ここ数年「役員の退職慰労金の廃止」という見出しの記事を見かける事が多い。在任年数に比例して安定的に支払われる退職慰労金は、株主の理解が得られないというのがトレンドになりつつある。加えて従業員の退職金・年金制度がポイント式や前払い制度、確定拠出年金と多様化している背景が考えられる。

このような前提を考慮しながら退職慰労金に限定せず、戦略的な役員報酬の体系のあり方についてアプローチを試みたい。役員報酬の水準や体系は投資家からの信頼と支持を獲得し、かつ期待感を抱かせるものでなければなるまい。投資家は投資に対してリスクを負っている。当然望むべきリターンを役員の経営力に期待するはずだ。両者には常に好ましい緊張感が存在してしかるべきである。

「このルールならば役員が一丸となって我々の期待する成果を持続的に出しつづけてくれるだろう」と投資家を唸らせるようなメッセージが必要である。ところが総額を人数で除した役員1人平均の金額が従業員レベルと余り差がない、逆に水準が高い割に減算のルールが働かないようなセーフティーネットが厚すぎる体系では投資家の期待に応えられるか非常に疑問である。
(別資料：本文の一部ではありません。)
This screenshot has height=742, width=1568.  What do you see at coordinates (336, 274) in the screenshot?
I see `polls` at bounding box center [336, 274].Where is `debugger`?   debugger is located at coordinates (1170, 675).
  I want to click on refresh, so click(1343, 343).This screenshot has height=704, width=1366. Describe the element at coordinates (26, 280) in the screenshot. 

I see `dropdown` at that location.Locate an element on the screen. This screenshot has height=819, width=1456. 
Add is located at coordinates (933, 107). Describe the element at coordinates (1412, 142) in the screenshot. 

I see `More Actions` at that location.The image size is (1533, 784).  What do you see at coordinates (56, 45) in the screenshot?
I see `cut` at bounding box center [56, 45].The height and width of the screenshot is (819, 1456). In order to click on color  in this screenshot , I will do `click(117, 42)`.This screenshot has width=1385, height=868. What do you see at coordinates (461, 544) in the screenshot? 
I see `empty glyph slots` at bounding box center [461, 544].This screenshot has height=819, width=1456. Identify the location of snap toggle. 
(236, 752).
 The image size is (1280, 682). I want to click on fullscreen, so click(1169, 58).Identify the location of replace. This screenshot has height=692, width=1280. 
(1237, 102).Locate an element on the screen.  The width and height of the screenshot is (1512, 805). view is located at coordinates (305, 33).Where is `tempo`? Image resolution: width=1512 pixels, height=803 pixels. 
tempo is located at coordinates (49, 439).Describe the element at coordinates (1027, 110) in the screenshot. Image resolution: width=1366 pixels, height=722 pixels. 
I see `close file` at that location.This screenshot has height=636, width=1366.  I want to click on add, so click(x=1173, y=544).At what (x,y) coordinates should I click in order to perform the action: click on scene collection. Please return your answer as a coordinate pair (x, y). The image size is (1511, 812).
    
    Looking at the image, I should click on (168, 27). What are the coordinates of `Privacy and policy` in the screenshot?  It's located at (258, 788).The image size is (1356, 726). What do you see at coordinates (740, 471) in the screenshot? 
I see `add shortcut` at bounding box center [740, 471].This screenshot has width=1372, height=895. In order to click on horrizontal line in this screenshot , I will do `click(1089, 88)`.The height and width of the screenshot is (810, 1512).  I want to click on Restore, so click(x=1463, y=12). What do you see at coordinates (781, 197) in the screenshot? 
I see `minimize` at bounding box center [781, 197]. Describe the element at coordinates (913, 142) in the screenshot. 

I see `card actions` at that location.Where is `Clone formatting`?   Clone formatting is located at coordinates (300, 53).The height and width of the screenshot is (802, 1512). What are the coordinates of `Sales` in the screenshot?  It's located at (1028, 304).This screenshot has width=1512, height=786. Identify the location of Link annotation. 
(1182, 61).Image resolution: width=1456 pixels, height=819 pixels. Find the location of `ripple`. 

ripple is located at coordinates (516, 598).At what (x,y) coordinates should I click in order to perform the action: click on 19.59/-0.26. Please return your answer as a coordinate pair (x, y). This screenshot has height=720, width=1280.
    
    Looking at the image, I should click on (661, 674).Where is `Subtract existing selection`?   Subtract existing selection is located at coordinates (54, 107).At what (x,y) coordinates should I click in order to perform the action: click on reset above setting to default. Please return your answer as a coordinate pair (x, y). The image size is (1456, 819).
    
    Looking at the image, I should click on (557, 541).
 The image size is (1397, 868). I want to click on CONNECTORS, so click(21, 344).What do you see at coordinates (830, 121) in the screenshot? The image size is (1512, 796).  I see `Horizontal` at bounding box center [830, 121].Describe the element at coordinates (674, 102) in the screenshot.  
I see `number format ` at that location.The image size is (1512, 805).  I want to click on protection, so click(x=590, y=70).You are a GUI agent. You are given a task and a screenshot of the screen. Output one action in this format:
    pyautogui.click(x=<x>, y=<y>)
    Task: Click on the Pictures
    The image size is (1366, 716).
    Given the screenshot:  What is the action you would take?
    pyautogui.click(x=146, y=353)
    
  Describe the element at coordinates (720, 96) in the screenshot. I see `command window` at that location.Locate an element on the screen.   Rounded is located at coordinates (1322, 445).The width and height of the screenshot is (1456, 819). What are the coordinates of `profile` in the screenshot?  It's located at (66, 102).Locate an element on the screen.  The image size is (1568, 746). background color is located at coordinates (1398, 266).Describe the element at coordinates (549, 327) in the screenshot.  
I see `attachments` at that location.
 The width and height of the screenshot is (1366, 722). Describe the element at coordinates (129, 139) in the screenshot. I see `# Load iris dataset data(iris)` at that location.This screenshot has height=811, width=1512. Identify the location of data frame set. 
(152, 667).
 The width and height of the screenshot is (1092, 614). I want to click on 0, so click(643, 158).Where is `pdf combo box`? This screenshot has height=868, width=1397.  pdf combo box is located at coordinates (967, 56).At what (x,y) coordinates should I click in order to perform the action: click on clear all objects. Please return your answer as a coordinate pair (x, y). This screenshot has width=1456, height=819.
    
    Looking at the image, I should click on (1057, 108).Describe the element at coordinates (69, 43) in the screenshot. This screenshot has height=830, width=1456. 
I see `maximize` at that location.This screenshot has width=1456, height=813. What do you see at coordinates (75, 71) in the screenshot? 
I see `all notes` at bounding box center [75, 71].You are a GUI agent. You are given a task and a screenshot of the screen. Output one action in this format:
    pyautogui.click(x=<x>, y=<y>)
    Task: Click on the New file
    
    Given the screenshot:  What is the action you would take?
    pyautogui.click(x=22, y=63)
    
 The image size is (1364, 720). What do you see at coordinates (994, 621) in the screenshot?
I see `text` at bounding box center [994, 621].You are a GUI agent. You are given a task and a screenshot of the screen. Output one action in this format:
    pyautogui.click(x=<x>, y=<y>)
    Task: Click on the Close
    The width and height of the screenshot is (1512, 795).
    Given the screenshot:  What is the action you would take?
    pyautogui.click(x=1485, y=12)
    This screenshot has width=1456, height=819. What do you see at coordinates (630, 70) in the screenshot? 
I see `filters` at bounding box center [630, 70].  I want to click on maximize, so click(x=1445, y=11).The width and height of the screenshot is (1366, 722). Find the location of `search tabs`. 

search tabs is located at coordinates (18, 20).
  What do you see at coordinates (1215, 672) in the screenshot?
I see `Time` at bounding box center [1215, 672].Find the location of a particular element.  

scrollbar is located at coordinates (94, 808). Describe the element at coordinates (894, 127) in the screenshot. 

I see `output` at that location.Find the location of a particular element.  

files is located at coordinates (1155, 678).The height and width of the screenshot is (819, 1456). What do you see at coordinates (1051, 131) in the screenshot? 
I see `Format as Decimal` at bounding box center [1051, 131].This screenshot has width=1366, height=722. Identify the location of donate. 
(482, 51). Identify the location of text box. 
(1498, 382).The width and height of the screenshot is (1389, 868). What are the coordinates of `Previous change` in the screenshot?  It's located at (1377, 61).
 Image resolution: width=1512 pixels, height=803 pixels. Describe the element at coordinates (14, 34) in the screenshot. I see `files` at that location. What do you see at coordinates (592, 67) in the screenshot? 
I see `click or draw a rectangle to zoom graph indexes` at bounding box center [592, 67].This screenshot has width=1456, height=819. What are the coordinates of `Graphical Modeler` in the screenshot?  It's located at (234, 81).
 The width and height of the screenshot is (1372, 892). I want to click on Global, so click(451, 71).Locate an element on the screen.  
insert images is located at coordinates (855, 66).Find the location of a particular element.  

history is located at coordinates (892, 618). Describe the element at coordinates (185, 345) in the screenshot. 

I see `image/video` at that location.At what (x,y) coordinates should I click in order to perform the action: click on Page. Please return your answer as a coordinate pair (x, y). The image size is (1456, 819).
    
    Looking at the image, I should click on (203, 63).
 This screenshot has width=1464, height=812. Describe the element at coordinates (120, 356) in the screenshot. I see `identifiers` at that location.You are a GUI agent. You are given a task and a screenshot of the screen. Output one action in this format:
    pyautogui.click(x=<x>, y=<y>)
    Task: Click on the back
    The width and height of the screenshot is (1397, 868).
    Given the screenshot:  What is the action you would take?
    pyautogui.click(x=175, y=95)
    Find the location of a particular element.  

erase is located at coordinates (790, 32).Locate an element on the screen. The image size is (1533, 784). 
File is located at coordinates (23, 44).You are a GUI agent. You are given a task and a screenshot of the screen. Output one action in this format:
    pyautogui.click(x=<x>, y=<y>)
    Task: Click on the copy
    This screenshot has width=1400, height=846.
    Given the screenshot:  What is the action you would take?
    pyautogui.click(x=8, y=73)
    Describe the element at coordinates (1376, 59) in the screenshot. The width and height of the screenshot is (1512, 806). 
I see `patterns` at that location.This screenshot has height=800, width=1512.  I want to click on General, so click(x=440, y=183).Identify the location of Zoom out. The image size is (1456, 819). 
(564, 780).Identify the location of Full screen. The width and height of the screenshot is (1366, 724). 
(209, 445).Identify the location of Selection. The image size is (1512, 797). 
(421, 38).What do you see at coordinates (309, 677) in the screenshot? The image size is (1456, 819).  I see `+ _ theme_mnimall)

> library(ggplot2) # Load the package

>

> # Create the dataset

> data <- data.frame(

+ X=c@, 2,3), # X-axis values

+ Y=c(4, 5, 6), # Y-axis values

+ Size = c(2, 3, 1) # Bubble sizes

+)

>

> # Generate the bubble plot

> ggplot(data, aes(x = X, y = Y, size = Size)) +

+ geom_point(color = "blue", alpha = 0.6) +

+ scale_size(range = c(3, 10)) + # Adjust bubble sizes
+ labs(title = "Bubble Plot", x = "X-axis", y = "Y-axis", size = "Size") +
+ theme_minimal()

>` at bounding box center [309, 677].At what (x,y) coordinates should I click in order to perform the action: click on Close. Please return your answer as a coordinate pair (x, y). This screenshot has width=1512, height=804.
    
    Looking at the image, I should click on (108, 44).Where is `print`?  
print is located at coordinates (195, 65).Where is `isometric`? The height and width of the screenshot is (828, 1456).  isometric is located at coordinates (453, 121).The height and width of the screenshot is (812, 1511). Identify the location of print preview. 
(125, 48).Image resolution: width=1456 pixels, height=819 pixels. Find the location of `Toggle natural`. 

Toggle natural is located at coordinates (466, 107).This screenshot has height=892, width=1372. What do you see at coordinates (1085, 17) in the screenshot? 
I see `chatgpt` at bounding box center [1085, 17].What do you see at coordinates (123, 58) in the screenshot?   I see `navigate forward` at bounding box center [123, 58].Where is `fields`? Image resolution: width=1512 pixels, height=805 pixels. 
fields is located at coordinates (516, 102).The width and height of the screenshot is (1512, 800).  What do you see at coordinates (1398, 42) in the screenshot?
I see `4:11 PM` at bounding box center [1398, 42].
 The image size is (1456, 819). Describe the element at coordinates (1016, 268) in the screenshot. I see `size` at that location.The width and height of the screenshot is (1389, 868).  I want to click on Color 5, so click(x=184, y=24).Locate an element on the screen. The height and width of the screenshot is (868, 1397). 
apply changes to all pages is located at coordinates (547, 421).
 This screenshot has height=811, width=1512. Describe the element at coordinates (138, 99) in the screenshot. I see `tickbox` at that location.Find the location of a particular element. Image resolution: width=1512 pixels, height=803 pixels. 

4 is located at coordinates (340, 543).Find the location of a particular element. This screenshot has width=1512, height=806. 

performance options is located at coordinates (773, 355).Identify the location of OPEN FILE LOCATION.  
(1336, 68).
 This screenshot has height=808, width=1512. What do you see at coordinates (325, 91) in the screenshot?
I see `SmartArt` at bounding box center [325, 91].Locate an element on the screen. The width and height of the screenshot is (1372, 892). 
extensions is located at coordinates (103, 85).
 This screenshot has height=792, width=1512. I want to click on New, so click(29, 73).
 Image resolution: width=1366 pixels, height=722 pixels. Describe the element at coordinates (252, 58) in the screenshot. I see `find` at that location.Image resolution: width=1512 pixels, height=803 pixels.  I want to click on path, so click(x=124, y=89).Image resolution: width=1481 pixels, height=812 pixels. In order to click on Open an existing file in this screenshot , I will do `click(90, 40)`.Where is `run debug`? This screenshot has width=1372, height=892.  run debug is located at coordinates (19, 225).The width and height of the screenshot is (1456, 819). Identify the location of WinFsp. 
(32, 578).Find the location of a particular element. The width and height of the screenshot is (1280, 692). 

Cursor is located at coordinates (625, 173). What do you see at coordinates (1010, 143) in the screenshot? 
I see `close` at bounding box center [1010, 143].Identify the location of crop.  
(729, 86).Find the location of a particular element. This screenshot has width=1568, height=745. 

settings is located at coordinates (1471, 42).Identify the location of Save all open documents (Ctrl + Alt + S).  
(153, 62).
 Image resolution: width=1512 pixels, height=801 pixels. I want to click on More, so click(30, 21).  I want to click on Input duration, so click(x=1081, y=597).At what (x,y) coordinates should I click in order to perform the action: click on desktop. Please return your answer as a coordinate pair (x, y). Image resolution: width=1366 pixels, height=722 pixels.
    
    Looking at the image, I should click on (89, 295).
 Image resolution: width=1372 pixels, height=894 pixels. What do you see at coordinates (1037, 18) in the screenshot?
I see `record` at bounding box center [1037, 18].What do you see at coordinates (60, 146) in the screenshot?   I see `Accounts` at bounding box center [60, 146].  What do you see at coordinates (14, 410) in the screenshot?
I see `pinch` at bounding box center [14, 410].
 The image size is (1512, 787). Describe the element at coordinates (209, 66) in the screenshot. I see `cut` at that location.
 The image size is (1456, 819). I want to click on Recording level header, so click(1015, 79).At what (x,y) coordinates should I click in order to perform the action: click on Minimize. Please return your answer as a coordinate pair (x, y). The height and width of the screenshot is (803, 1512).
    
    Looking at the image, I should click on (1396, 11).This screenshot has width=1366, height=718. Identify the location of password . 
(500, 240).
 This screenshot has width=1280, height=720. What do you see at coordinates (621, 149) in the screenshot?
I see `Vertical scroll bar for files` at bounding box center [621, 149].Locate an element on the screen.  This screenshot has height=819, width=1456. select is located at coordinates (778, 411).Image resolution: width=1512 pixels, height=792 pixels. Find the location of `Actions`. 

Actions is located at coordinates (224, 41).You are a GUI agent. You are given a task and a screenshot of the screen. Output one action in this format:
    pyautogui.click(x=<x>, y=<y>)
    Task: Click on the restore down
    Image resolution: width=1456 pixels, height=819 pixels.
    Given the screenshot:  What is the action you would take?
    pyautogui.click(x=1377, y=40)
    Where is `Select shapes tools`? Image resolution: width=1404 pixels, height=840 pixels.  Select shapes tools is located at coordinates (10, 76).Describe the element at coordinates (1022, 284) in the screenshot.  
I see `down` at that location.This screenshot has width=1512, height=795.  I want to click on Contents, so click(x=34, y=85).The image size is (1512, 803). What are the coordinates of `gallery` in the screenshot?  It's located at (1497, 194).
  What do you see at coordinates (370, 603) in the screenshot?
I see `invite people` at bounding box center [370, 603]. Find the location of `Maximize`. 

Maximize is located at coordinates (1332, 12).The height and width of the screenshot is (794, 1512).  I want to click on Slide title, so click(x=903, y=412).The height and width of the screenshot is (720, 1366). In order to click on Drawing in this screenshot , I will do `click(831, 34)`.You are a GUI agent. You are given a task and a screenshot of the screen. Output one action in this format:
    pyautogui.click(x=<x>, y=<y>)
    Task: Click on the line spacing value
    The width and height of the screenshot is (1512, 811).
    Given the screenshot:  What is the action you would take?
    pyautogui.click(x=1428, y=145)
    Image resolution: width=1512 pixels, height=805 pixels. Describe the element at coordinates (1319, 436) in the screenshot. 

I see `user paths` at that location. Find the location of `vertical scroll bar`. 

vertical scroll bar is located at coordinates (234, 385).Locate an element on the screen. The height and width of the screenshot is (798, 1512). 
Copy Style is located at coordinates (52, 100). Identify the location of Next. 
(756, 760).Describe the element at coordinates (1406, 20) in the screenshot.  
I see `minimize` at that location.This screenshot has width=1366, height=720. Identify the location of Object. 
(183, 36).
また、役員報酬の水準に魅力が無ければ、優秀な従業員がそこを目指そうというモチベーションも沸いてこない。特に役員賞与については多くの企業が控えめである。しかしこの控えめな姿勢は投資家からは自信のなさと解釈される可能性もある。もちろんコミットした業績が未達成ならゼロであるが、達成時には思い切った金額が提示されなくては役員のモチベーションも高揚しないはずである。私は少なくとも役員賞与(業績連動部分)の上限は固定報酬と同額、つまりベストな結果を残せば固定報酬と役員賞与の比率が1:1程度にするべきであると考えている。投資家や従業員の視点からも魅力的でかつ緊張感のある水準と体系の模索がしばらく続きそうだ。